**Requirements:**
1. Name the three activities that the music scene column says filled the writer's three years at the paper.
2. Translate this sentence from the music scene column into Spanish: "More of it, I suspect, is about the fact that I’m not leaving Bloomington."
3. From the music scene column, extract everything from "Even though these" down to "indie record label.".

**Text section:**
»»
Reveling in a ‘secretly’ great music scene

racebannon

This column should feel like a goodbye, but it doesn’t.

Even though these are the last words I’ll ever have attributed to me in the pages of WEEKEND, and even though I’ve written for WEEKEND since about a week after I arrived at IU as a freshman, there’s no finality here.

Some of that is probably about the mutability of the newsroom experience, about the great friends I’ve made, about all the things these three years of reporting, writing and editing have taught me.

More of it, I suspect, is about the fact that I’m not leaving Bloomington.

The official reason I’m staying is a pretty good one: I got a job with the distribution wing of Secretly Canadian, Bloomington’s acclaimed indie record label.

The real reason is a little more complex. I came to love the Bloomington music scene so much during college that I made a conscious effort to do everything in my power to stay.
««
**Target position records:**
»»
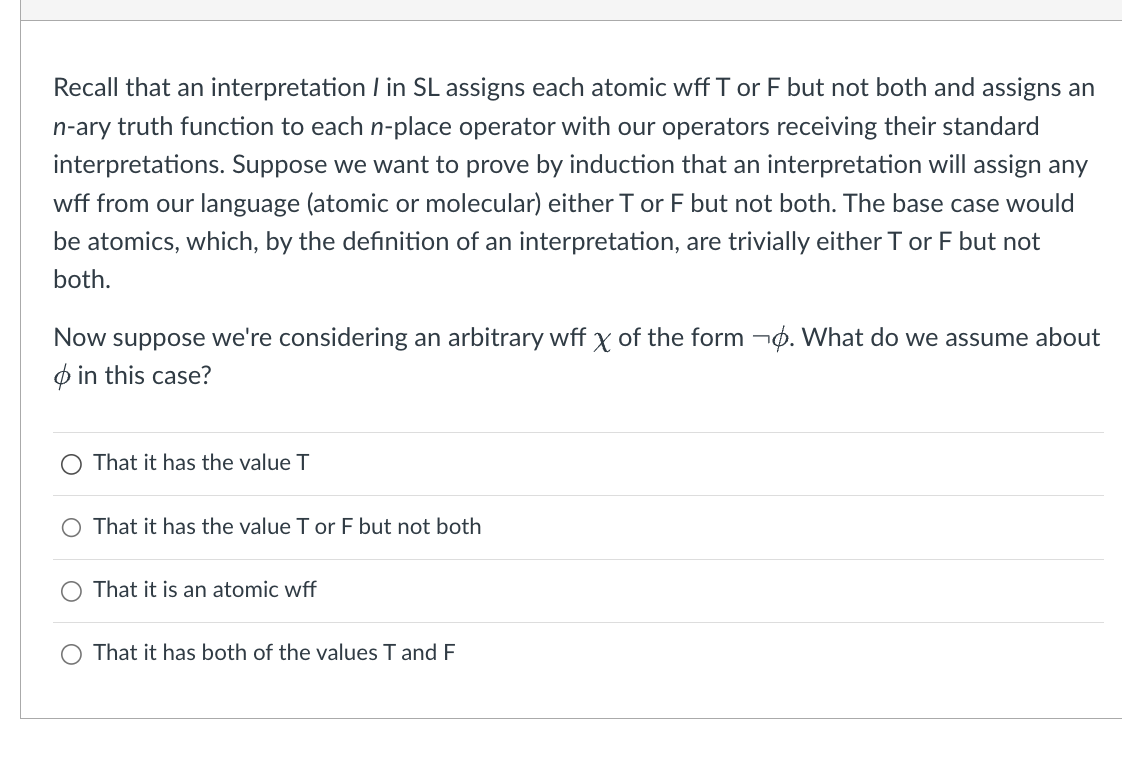Viewport: 1122px width, 764px height.
Task: Choose "That it has the value T or F but not both"
Action: [287, 527]
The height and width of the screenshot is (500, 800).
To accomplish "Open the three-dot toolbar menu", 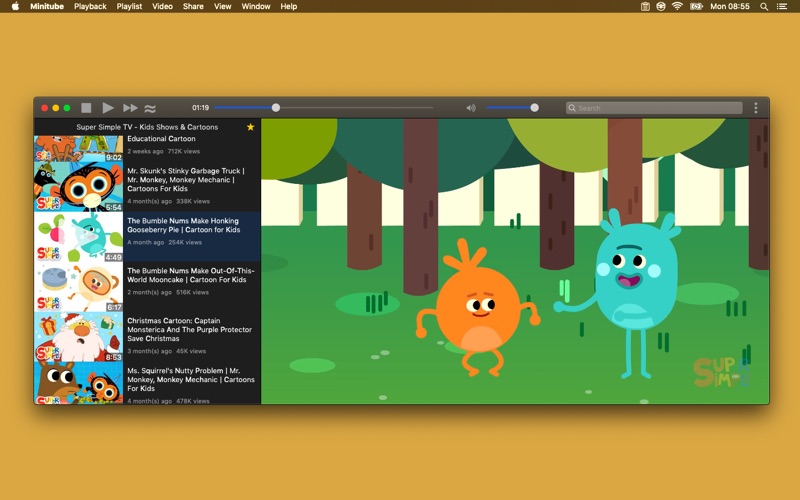I will coord(755,108).
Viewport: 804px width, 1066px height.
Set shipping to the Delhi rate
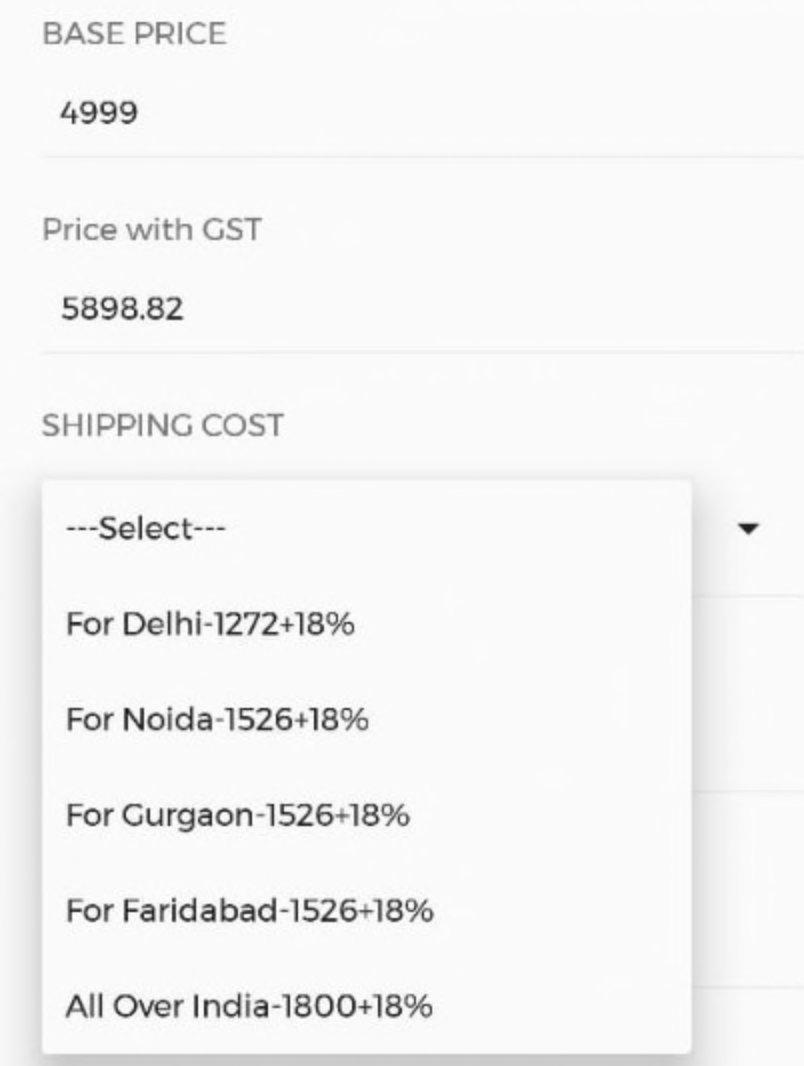(367, 623)
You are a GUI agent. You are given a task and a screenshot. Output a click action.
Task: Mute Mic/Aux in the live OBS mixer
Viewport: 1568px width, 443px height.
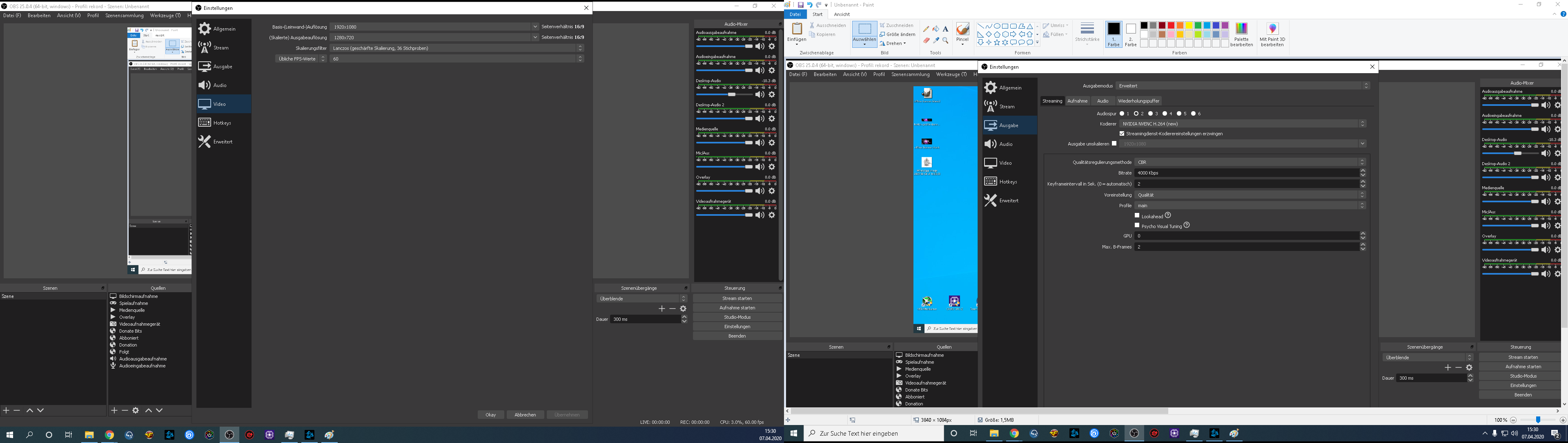coord(760,167)
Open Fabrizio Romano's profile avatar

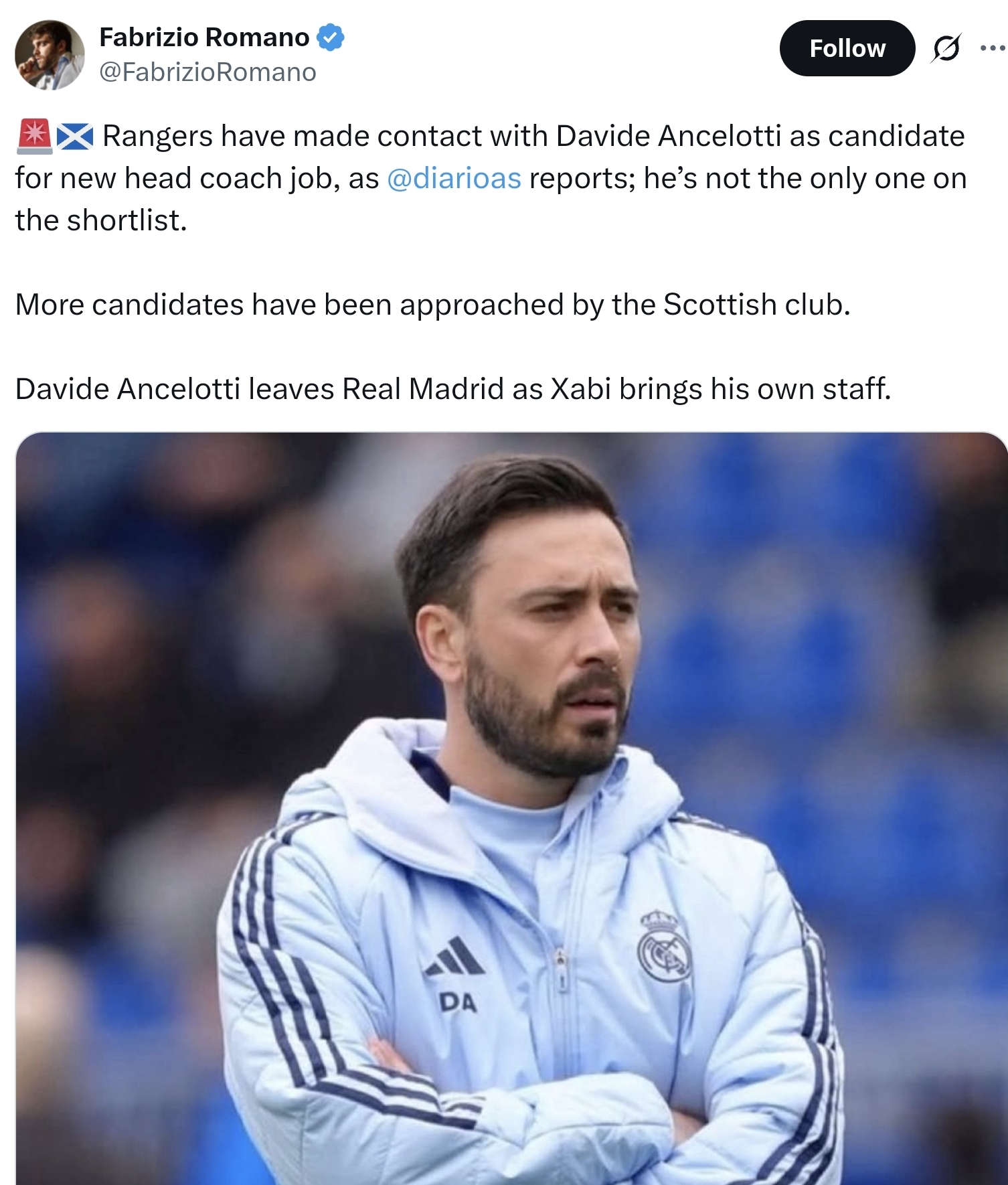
««
**Responses per task:**
1. reporting, writing, editing

2. Sospecho que una parte mayor tiene que ver con el hecho de que no me voy de Bloomington.

3.
Even though these are the last words I’ll ever have attributed to me in the pages of WEEKEND, and even though I’ve written for WEEKEND since about a week after I arrived at IU as a freshman, there’s no finality here.

Some of that is probably about the mutability of the newsroom experience, about the great friends I’ve made, about all the things these three years of reporting, writing and editing have taught me.

More of it, I suspect, is about the fact that I’m not leaving Bloomington.

The official reason I’m staying is a pretty good one: I got a job with the distribution wing of Secretly Canadian, Bloomington’s acclaimed indie record label.